The most vulnerable groups of the elderly, the sick, women, and children were onboard the aircraft as the Emirates has given them the highest priority in its evacuation operations from Sudan, which has been facing a deadly conflict between warring generals since April 15.
Among the evacuees was a Sudanese child with bullet injuries, who was rushed to Sheikh Khalifa Medical City in Abu Dhabi for necessary medical care.
The Ministry of Foreign Affairs and International Cooperation confirmed the success of the UAE evacuation operation in a statement, while stressing the importance of intensifying efforts to establish a ceasefire and initiate a return to political discussions.
The UAE has been pursuing a neutral role in the Sudan crisis.

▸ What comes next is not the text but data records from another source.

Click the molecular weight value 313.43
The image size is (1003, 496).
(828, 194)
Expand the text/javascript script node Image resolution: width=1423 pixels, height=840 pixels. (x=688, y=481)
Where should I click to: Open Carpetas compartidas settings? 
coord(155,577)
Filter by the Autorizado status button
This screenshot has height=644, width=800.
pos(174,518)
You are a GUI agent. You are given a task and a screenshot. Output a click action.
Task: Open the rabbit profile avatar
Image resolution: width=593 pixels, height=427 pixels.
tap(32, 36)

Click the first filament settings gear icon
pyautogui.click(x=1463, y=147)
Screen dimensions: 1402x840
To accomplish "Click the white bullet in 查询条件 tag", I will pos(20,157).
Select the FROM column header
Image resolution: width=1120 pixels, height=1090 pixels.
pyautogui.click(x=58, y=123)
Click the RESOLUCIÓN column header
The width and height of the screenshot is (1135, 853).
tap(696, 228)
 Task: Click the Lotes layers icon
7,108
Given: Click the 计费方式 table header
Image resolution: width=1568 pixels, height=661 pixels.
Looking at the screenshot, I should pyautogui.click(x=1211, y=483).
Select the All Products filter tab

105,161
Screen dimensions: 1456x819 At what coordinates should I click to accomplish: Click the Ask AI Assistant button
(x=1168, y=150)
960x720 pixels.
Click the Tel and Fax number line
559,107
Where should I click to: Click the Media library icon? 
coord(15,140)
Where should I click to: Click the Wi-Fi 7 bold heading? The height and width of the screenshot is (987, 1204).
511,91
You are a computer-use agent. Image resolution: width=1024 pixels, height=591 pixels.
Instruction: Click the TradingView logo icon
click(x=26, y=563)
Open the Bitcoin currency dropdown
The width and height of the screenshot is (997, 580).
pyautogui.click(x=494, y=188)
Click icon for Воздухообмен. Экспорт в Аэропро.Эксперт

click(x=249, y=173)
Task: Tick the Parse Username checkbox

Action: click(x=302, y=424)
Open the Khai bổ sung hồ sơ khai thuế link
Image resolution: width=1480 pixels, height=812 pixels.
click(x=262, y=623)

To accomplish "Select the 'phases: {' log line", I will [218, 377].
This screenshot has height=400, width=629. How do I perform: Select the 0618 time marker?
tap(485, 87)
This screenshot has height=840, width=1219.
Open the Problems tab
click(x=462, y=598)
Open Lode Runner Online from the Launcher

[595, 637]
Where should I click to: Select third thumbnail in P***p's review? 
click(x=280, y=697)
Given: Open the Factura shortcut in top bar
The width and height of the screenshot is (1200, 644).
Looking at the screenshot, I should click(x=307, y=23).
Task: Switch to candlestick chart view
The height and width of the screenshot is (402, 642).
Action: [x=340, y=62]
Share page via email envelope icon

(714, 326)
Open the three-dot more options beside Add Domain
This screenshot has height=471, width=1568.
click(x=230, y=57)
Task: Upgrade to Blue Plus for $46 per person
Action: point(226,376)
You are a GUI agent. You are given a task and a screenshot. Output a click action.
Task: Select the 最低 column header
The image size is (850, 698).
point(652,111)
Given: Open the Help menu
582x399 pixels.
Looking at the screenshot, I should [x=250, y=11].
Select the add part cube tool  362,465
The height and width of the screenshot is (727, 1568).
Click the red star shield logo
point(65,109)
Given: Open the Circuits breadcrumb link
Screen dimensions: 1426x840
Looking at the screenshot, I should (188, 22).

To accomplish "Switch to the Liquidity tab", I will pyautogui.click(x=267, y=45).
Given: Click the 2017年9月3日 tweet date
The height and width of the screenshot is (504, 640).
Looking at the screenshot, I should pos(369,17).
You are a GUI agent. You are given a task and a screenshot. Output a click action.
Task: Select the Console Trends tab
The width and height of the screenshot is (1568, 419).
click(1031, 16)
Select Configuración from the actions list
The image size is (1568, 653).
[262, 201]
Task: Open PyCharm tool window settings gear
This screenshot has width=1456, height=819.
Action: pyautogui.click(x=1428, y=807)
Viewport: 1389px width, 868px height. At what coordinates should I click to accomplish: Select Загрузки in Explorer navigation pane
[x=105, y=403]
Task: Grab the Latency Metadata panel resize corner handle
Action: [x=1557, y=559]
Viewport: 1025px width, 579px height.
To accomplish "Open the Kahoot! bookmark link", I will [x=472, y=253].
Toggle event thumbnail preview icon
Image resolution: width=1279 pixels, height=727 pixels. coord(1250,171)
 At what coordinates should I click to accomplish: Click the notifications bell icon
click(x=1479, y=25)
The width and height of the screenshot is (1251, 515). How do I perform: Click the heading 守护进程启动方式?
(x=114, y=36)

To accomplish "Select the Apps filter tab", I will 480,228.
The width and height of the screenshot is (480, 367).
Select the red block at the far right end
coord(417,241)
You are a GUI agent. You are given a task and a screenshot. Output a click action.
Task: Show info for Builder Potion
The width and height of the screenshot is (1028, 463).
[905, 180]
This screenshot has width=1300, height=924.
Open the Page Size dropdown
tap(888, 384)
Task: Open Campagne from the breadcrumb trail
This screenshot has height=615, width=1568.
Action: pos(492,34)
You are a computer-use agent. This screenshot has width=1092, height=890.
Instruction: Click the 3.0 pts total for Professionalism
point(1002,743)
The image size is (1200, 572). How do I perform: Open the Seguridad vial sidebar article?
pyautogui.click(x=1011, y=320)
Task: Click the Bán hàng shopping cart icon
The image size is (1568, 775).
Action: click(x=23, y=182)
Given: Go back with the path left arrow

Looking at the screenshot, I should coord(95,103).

As the fighting rages in the African country, the UAE has tirelessly been evacuating its citizens and people from other countries as well.
At the same time, it’s also currently hosting hundreds of evacuees of 24 nationalities transported on five flights since April 29 from Sudan, providing all essential services before they can safely be flown back to their home countries.
Last week on Tuesday, the UAE sent a plane carrying necessary food supplies to Abeche Airport on Chad’s border with Sudan.
The aid, expected to address the needs of thousands of refugees affected by the conflict, was delivered through the Emirates Red Crescent (ERC) and the Khalifa bin Zayed Al Nahyan Foundation.
Moreover, earlier on Tuesday, Sheikh Mohammed bin Rashid Al Maktoum, Vice-President and Prime Minister of the UAE and Ruler of Dubai, ordered emergency relief supplies delivery to Sudan, comprising of food and ration parcels – to be delivered through the Mohammed bin Rashid Al Maktoum Global Initiatives.
In addition to it, the Emirates and the WHO delivered 30 tonnes of essential medicines and other relief supplies to the African country on Friday, in the first shipment the global health agency has been able to supply by air since April 15 when the deadly clashes erupted.